§ **Problem description**
What is the number of lines in the records below holding the string "computer"? Reply with it and nothing else.

***** Data listing *****

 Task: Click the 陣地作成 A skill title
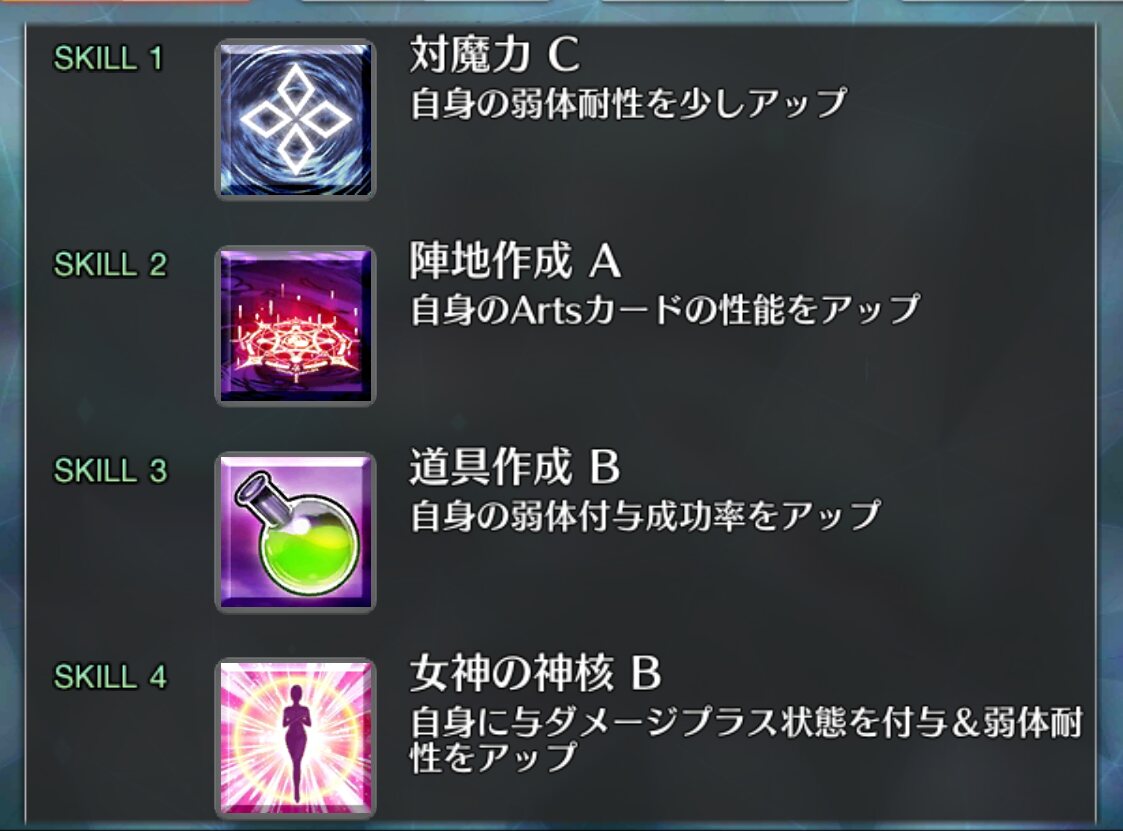[515, 260]
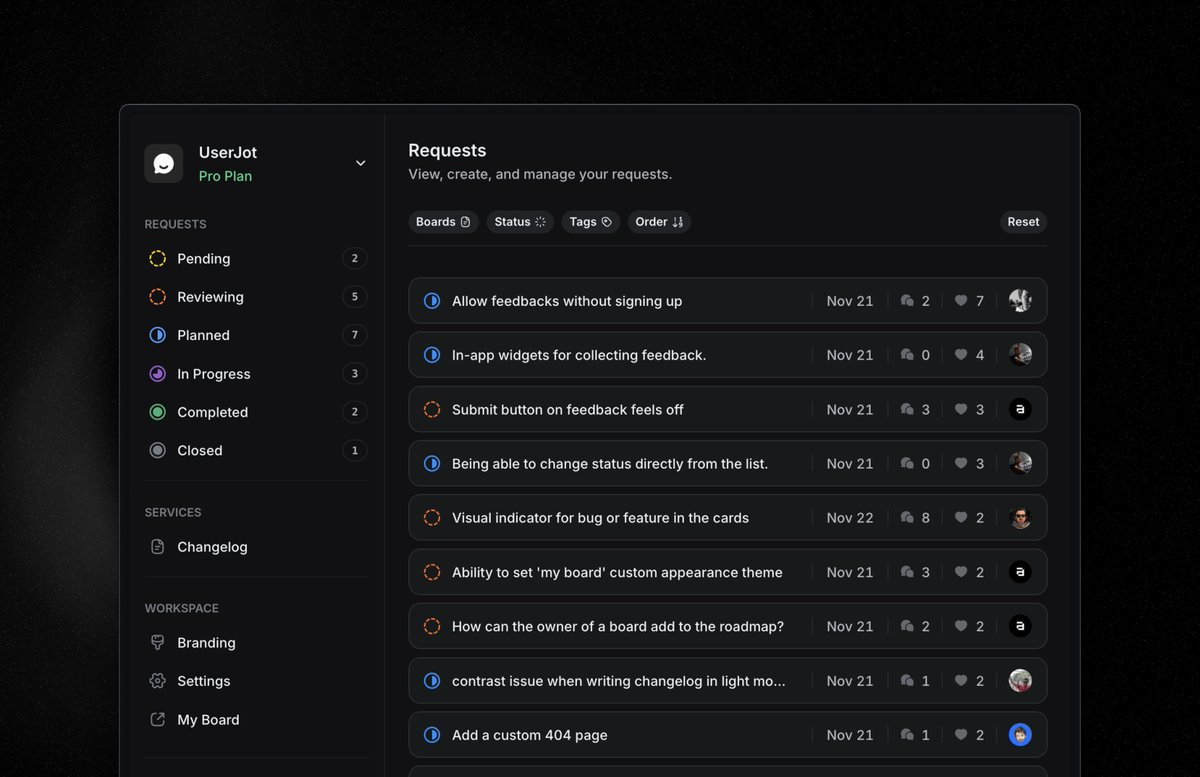1200x777 pixels.
Task: Click the heart on 'In-app widgets for collecting feedback'
Action: [961, 355]
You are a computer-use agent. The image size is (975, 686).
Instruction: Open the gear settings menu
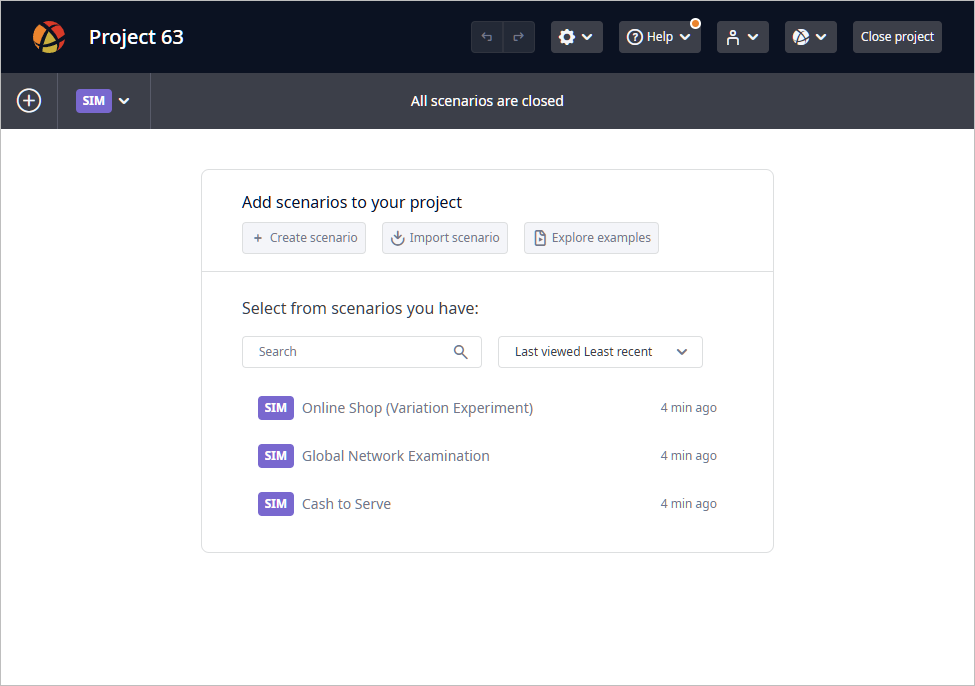576,37
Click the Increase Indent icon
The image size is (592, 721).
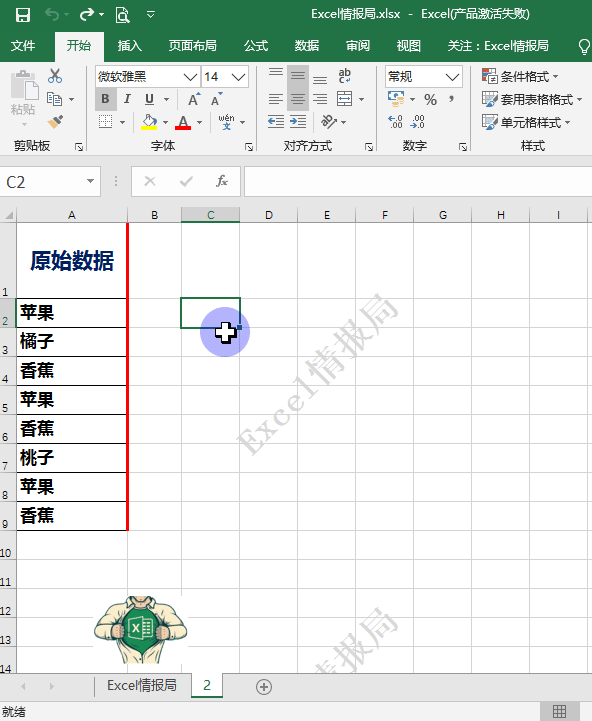[x=298, y=122]
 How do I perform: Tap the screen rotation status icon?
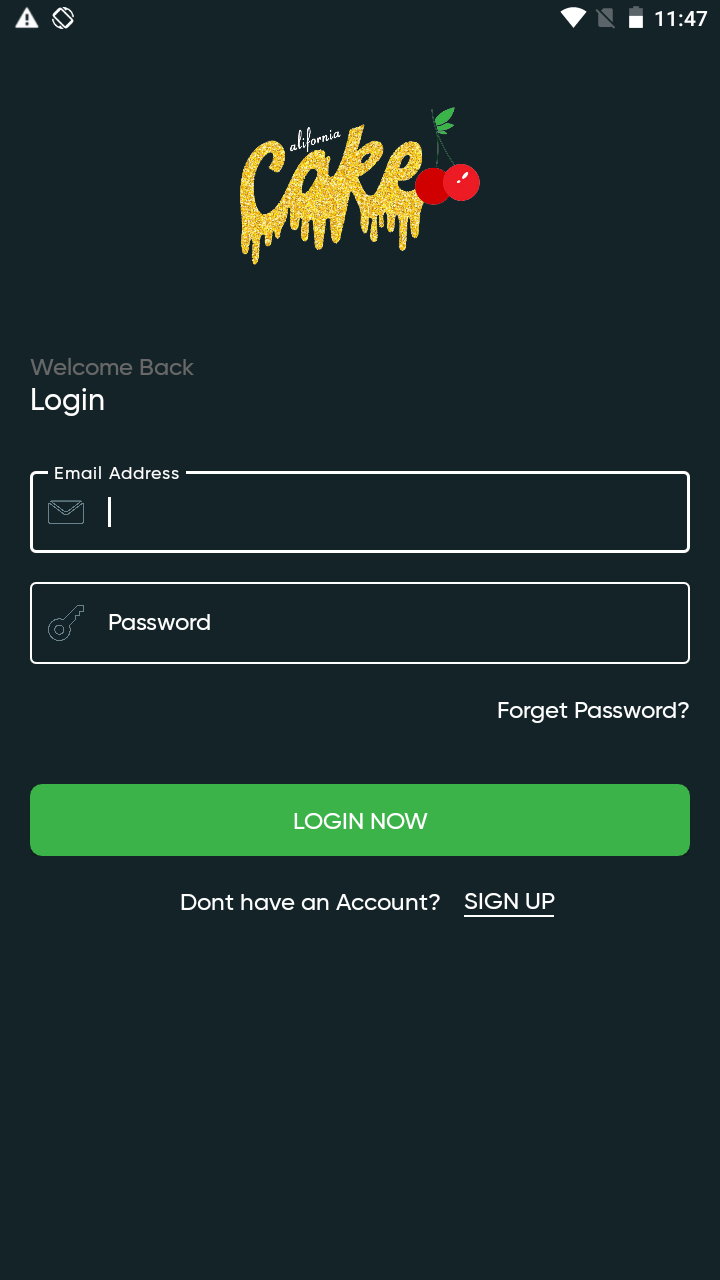point(63,18)
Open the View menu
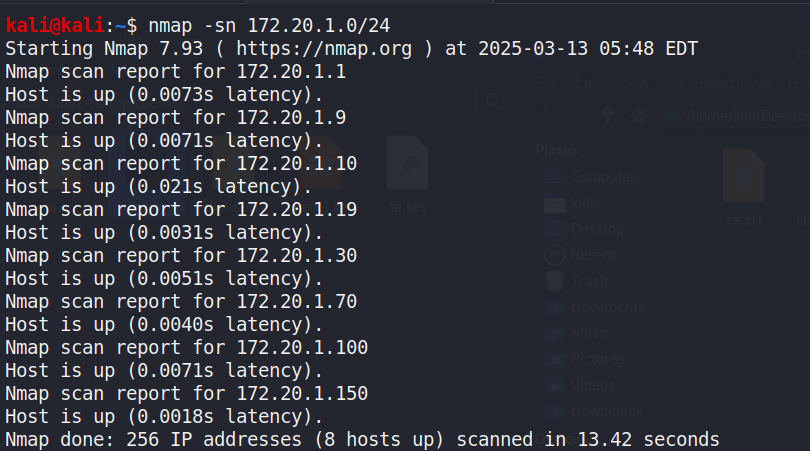 click(x=633, y=83)
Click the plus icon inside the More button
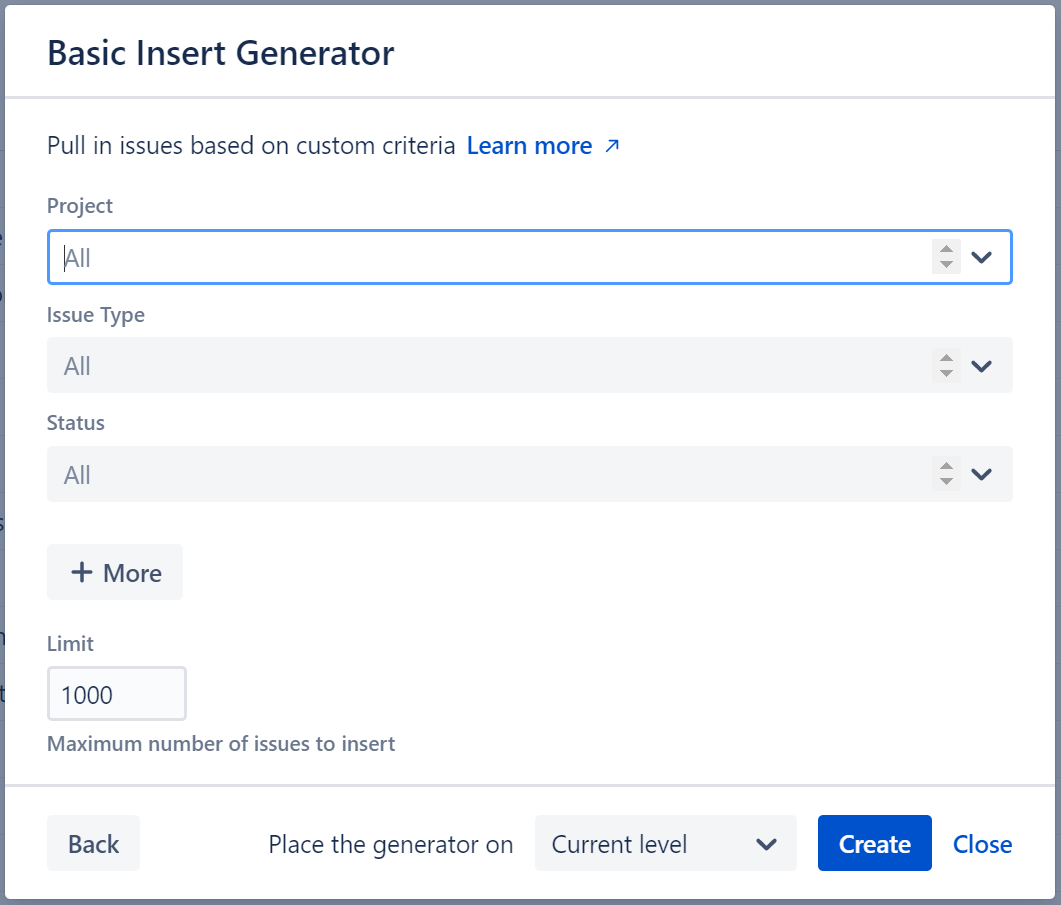Image resolution: width=1061 pixels, height=905 pixels. pos(81,572)
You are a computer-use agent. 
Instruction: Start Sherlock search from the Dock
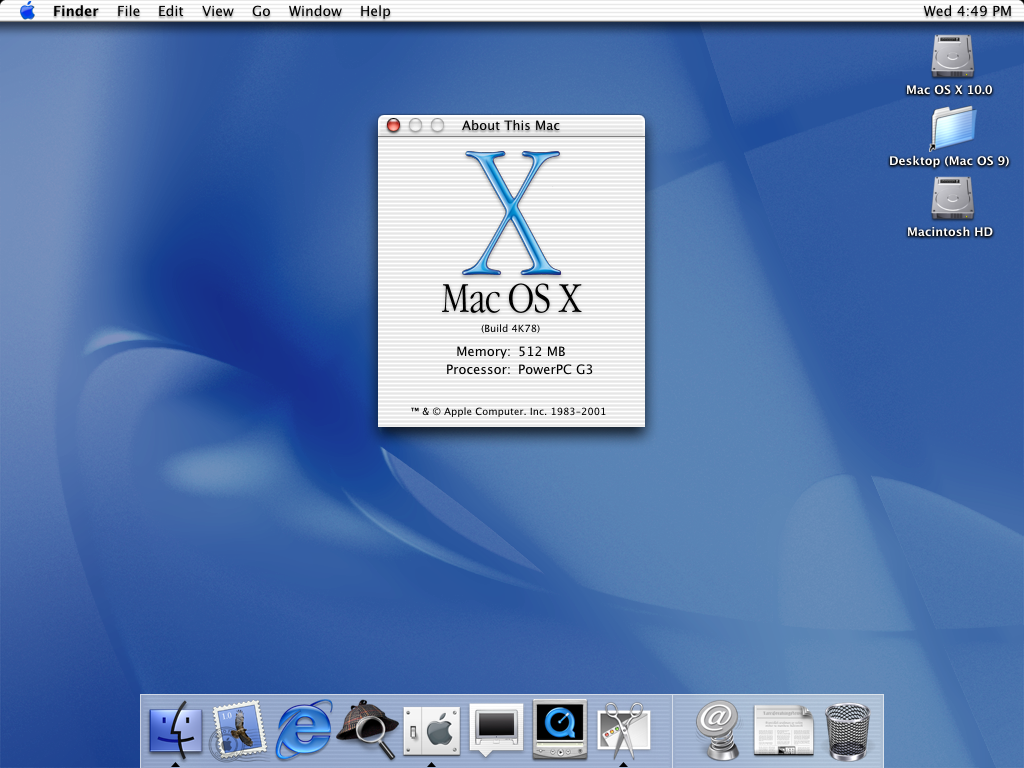[366, 730]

*****

§ **Answer for the task**
2